Gezi Yazılarının Özellikleri

Gezi Yazısı Nedir?

Gezi yazısı,  bir yazarın yaptığı seyahatlerde gördüğü yerleri, bölgeleri, toplumları, kentleri, insanların yaşam ortamlarını, âdet ve töreleri, gelenek ve görenekleri, doğal ve tarihî güzellikleri, ilgi çeken değişik yönlerini, edebî bir dille kaleme alarak anlatmasına denir. Gezi yazıları için seyahatname ifadesi de kullanılmaktadır.

Gezi yazarının amacı, anlattığı yerlere olan ilgiyi yüksek tutarak okuyucusunu kendisi ile birlikte gezdirmektir. Bunu sağlamak için, Yazar gezdiği yerlerin ilginç özelliklerini fark edebilmeli, bu yerle ilgili tarih bilgisine ve kültür birikimine sahip olmalıdır. Gezi yazısında anlatılan yer her yönü ile ele alınarak, doğru bilgiler içermeli ve tarihe düşülen bu not sayesinde, geçmiş ve gelecek toplumlar arasındaki kültür aktarımı sağlanabilmelidir.

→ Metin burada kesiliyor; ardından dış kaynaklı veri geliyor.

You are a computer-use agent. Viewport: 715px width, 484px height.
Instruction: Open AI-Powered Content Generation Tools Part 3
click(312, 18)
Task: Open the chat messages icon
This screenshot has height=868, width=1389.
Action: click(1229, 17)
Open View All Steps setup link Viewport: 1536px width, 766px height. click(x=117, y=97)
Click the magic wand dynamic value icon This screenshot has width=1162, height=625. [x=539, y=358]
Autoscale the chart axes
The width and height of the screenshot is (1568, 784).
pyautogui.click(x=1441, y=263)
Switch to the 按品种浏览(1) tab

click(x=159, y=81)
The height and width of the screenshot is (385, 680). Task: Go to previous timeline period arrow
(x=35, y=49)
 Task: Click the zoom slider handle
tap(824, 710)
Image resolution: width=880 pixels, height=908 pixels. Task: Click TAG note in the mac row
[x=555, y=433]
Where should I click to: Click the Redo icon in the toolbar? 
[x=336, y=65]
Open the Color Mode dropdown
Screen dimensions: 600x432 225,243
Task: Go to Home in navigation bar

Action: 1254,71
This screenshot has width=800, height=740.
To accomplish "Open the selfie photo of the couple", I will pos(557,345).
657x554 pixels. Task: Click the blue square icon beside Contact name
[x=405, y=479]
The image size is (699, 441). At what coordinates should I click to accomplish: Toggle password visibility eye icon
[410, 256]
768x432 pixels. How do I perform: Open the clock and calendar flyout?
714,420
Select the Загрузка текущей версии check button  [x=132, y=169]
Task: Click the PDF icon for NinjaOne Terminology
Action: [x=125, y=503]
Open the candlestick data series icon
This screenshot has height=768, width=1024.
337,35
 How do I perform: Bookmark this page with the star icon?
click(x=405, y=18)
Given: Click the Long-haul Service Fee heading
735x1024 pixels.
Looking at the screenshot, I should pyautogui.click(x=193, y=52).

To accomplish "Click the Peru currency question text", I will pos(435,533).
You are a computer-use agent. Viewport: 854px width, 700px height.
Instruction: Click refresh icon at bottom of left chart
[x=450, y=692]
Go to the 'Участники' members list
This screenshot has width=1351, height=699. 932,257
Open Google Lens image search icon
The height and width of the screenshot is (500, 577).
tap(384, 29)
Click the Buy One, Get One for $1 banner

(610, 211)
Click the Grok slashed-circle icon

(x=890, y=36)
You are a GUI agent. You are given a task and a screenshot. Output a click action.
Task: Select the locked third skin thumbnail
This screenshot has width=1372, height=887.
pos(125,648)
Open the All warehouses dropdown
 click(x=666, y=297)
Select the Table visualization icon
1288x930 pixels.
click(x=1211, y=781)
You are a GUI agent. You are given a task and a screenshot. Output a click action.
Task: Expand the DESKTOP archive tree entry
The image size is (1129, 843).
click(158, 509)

Gezi Yazısının Özellikleri Şunlardır:

  • Gezi yazısının bahsettiği yerlerle ilgili daha önceden yazılmış yazılar varsa, farklı şeyler söylemek önemlidir. Farklı zamanlarda aynı yer için yazılan yazılarda zamanın etkisini ortaya koyarak, tarihe not düşülebilmelidir.
  • Gezi yazılarında çok iyi betimleme yapılmalı ve okuyucu gezilen yeri gözünde canlandırabilmelidir.
  • Yazar gezdiği yerlerdeki insanların konuşmaları, farklı noktalardan bilgi toplama ve fotoğraflarla, anlattıklarının doğruluğunu mantıklara yerleştirebilmelidir.
  • Gezilen yerlerin dikkat çeken özellikleri, farklı yönleri gezi yazılarında bahsedilmelidir.
  • Gezi yazıları güçlü bir gözleme dayalı, öznel yazılardır.
  • Gezi yazılarında anlatılanlar hayal ürünü değil, gerçektir ama yazarın gördüğü güzellikler karşısında hissettiği duygu ve düşünceleri içerebilir.
  • Gezi yazısını oluşturan bilgiler için yazarın her anını not etmesi önem taşır.
  • Gezilen bölgeyi anlatırken, başka bölgelerle karşılaştırılarak anlatımlar yapılabilir.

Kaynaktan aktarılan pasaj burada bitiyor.